第65章 李一正以後就是你姐夫
「夏弘。」
夏淑玲停下腳步,轉過身來。
她這一聲叫得不重,卻讓夏弘下意識閉了嘴。
從小到大,姐姐待他一向溫和,很少連名帶姓地喊他。可一旦這樣叫了,就說明她是真的動了氣。
果然,下一刻,夏淑玲望著他,眉眼間少見地帶上了嚴厲。
「你是不是覺得,自己是在為我好?」
夏弘抿了抿唇:「難道不是嗎?你明知道,」
「你知道什麼?」
夏淑玲直接打斷了他,語氣比剛才在院裡更沉。
「你只知道你心裡不痛快,只知道替我抱不平,卻有沒有想過,退婚兩個字說出口,牽扯的是什麼?」
夏弘被她問得一滯。
「是聖旨,是皇家顏面,是夏家立場,也是整個安武侯府往後的處境。」夏淑玲一字一句道,「你以為只是你我幾句話,就能輕飄飄揭過去?」
她平日說話總是有分寸,不急不緩,今日卻難得鋒利,像是藏了許久的情緒終於被逼了出來。
夏弘聽得臉色發白,卻還是不服氣:「可你嫁過去就真的好嗎?鎮北王明日成婚,後日便要去北境,這哪裡像是正常婚事?分明就是,」
「就是朝廷安排,是嗎?」夏淑玲看著他,「那又如何?」
她深吸了一口氣,目光清明。
「從我生在夏家那一日起,就不是只為自己活著。」
這話說得太平靜,反倒更刺人。
夏弘張了張嘴,喉頭髮堵,半天沒說出話來。
夏淑玲的神色終於緩了緩,卻並未退讓。
「李一正以後就是你姐夫。」
這句話落下來,夏弘猛地抬起頭。
他看見姐姐神色平穩,眼中沒有少女提及婚事時該有的羞怯,卻有一種讓人無法忽視的認真。
「婚後,我們很快就要去邊境。」她繼續道,「那邊局勢緊張,不知會遇上多少事。你若真把我當姐姐,就把心思放在正經事上,而不是整天替我瞎操心這些無用的。」
夏弘怔住了。
他從未見過姐姐這樣說話。
不是委婉勸阻,也不是耐心安撫,而是乾脆利落地點明利害,把他那些少年意氣和護姐心思統統掀開,叫他無處可躲。
他忽然意識到,姐姐是真的已經做了決定。
不是被逼著認命,而是清楚地知道自己在做什麼。
一陣風吹過長廊,帶起她裙擺一角。
夏弘低下頭,聲音發悶:「我只是……怕你受委屈。」
這句話出口時,他先前的氣勢便散了大半。
夏淑玲沉默片刻,終究還是嘆了口氣。
「我知道你是為我好。」
她伸手替他理了理被風吹亂的衣領,語氣比方才柔和了些:「可你也該長大了。」
「父親不在,母親操勞,夏家如今看著風光,實則步步都要小心。你若還總憑著性子行事,往後怎麼撐得起門楣?」
夏弘鼻子一酸,喉嚨更堵了。
姐姐明明也不過比他大幾歲,可這些年,她總像比所有人都更清醒。
「阿姐……」他低聲叫她。
夏淑玲看著他,眼底浮上一點淡淡的無奈。
「去吧,別再想這些了。
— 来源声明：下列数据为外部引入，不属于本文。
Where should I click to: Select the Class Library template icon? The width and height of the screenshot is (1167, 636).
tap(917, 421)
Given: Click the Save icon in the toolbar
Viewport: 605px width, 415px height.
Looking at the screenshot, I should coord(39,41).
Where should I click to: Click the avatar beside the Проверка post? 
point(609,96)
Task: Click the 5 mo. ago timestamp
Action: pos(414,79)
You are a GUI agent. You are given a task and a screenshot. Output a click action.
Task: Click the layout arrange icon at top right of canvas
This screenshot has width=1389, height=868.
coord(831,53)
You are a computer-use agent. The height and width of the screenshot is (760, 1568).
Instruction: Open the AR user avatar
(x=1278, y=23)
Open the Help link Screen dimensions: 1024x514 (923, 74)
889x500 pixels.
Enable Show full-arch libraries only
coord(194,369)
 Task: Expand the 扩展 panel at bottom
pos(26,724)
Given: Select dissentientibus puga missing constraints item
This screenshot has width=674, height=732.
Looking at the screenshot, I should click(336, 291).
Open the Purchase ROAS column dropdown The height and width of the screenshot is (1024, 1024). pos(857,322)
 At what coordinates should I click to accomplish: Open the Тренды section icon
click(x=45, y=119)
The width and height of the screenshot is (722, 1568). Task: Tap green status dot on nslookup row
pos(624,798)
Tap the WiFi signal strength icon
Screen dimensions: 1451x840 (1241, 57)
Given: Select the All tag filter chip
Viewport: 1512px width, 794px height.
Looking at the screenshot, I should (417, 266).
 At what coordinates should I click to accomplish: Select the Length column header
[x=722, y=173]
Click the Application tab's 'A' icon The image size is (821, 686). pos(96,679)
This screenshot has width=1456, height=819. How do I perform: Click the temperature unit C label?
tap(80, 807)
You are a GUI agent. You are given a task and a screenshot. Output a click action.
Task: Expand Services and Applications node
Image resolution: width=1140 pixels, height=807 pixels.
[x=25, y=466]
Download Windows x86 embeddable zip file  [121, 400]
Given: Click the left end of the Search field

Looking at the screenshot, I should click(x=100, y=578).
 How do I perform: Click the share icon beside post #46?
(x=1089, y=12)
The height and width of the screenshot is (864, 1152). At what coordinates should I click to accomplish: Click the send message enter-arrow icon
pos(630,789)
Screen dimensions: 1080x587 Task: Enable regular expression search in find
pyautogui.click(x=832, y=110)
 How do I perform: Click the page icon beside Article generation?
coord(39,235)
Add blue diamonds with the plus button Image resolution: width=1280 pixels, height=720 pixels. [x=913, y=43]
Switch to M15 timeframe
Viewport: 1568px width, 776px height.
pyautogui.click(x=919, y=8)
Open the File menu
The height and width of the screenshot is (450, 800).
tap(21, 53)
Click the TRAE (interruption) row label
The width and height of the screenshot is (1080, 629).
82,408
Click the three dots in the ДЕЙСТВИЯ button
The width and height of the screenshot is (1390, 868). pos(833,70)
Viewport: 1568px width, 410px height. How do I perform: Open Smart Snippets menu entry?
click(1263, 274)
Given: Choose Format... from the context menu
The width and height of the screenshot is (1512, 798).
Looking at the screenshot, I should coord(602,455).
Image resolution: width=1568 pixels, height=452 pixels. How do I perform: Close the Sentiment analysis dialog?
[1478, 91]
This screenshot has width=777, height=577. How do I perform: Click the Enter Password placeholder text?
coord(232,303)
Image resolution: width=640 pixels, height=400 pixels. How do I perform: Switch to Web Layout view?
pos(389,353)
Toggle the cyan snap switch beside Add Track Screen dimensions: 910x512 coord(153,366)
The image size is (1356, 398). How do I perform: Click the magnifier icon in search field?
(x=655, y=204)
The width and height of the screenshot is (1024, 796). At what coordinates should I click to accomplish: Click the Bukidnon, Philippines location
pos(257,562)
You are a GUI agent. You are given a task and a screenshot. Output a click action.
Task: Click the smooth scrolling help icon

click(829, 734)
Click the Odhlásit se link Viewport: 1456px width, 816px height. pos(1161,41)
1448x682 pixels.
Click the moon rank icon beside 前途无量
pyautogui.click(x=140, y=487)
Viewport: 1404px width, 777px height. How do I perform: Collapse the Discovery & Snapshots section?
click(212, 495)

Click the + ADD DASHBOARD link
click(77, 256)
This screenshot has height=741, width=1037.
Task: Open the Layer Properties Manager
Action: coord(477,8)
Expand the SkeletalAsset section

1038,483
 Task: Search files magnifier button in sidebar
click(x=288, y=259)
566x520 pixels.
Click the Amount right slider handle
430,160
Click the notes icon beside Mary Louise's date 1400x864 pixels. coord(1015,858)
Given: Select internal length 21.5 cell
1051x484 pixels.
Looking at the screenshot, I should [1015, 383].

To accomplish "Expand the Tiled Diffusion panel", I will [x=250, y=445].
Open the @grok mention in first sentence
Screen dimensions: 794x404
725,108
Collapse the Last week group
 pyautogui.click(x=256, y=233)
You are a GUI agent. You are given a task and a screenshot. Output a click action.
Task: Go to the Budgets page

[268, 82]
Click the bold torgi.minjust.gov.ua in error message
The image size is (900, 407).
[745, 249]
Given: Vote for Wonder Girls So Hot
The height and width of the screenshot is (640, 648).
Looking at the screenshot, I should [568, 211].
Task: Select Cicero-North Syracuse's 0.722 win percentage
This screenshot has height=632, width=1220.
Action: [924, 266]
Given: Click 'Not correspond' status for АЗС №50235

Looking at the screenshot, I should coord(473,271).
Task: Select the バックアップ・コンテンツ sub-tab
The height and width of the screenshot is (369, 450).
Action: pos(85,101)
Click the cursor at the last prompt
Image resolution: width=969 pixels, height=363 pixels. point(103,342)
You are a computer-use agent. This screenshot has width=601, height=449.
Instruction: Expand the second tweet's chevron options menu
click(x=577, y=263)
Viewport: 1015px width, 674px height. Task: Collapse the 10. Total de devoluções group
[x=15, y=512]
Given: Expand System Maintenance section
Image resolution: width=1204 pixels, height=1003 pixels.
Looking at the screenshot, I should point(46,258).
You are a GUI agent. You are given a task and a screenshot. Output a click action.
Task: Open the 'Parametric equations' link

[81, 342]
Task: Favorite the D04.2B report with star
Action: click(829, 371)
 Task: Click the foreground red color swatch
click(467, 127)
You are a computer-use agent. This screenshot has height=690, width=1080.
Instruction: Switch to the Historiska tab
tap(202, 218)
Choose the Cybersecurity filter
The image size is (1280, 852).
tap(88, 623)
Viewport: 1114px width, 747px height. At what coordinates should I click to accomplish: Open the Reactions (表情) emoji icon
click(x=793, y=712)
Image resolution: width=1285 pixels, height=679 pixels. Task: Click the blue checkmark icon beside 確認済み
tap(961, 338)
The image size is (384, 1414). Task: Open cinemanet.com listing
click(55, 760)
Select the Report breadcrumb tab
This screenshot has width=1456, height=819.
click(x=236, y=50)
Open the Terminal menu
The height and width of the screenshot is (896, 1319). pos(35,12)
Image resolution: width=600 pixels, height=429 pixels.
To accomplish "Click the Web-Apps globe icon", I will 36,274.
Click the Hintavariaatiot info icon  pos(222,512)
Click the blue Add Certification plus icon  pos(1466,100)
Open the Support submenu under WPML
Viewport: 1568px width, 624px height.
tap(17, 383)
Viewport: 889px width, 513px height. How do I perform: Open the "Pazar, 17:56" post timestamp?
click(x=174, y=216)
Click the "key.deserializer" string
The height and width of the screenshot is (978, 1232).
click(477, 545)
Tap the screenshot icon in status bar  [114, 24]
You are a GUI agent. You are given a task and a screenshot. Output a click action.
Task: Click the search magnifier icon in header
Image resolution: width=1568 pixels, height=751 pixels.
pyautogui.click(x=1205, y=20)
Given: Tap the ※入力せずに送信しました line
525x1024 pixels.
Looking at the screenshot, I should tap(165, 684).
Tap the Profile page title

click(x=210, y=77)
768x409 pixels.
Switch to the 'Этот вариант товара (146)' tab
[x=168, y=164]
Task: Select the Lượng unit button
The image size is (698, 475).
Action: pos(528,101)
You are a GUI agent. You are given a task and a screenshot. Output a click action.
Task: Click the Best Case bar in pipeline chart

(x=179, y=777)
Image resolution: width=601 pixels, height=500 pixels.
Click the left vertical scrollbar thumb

」
她頓了頓,又補了一句:「若真閒得慌,就去把北境那邊的舊軍冊再看一遍。等到了邊關,你能用上的地方比現在多得多。」
這算是給了台階。
夏弘吸了口氣,悶悶地點頭:「……知道了。」
見他終於老實了,夏淑玲這才轉身繼續往前走。
夏弘站在原地,好一會兒才跟上去,神情蔫了不少。
只是走了幾步後,他又偷偷看了姐姐一眼。
她背影纖細,步伐卻很穩。
不知為什麼,他忽然覺得,自己從前好像總把她當成需要保護的人,卻忘了,她其實從來都比自己更堅強,也更明白該往哪條路上走。
想到這裡,夏弘心裡那股擰巴的勁終於散了些。
只是散歸散,要讓他立刻心甘情願地接受李一正這個「姐夫」,那還是不可能的。
他在心裡冷哼一聲。
至少……得再觀察觀察。
距離大婚,還有三天。
聖旨是在午後送到的。
傳旨太監尖細的嗓音響徹院中,等「欽此」二字落下,李一正才緩緩起身,雙手接過那捲明黃聖旨。
賞賜不算多,卻很實在。
除去大婚應有的金銀器物、綢緞擺設,最打眼的,便是城東一處獨立宅院。
宅子不大,不比那些真正根基深厚的王府侯府寬闊氣派,卻勝在清淨完整,前後兩進,帶一處小小庭院。對如今的李一正而言,這已經算得上是天降厚禮。
等送走傳旨太監,他獨自一人站在院中,半天沒有動。
隨從在旁邊說著些什麼,像是問要不要即刻去新宅看看,他卻有些出神。
「殿下?」
李一正這才回過神,低聲道:「去看看吧。」
馬車一路從宗人府偏院駛向城東。
路上行人熙攘,酒樓茶肆照舊熱鬧,京城還是那個京城,可李一正坐在車裡,心情卻和往日全然不同。
直到馬車停下,他掀開車簾下車,抬頭看見門楣上的新匾額,腳步才微微頓住。
鎮北王府。
四個字不大,卻端端正正地掛在那裡。
府門剛開過,門軸還帶著一點新漆的味道。裡頭空蕩蕩的,地面掃得很淨,廊下沒有掛燈,院裡也還沒有擺上任何花木擺設。冬日風一吹,整座宅子都顯得有些清冷。
可李一正站在門口,卻忽然說不出話來。
兩世為人。
上輩子他拼死拼活地上班,擠地鐵、熬夜改方案、住在租來的小房間裡,城市再大,也沒有一處真正屬於他。銀行卡里的數字總在房價面前顯得可笑,連「家」這個字,對那時的他來說都像是個遙遠得不能再遙遠的目標。
這輩子倒好,一睜眼成了皇子。
聽上去風光,可實則步步驚心,人人盯著,稍有不慎便是萬劫不復。別說家了,連安穩睡個覺都像是奢望。
可如今,皇帝一道聖旨,竟真給了他一座宅子。
不算大,不算奢華,甚至有些空。
但它是完整的,有門、有牆、有院子。
是他能堂堂正正住進去的地方。
是他這一世第一次,真正意義上擁有的「家」。
李一正站在空蕩蕩的庭院中央,久久沒說話。
老劉跟在後頭,打量了一圈,咧嘴笑道:「殿下,這地方不錯啊,雖說比不得那些老牌王府,可怎麼也比咱們之前住的偏院強太多了。」
蘇晚也輕聲道:「奴婢瞧著也好。地方亮堂,院子規整,等擺上家具、掛上燈籠,就有樣子了。」
李一正聽著兩人的話,緩緩抬眼,看向院中那棵光禿禿的樹。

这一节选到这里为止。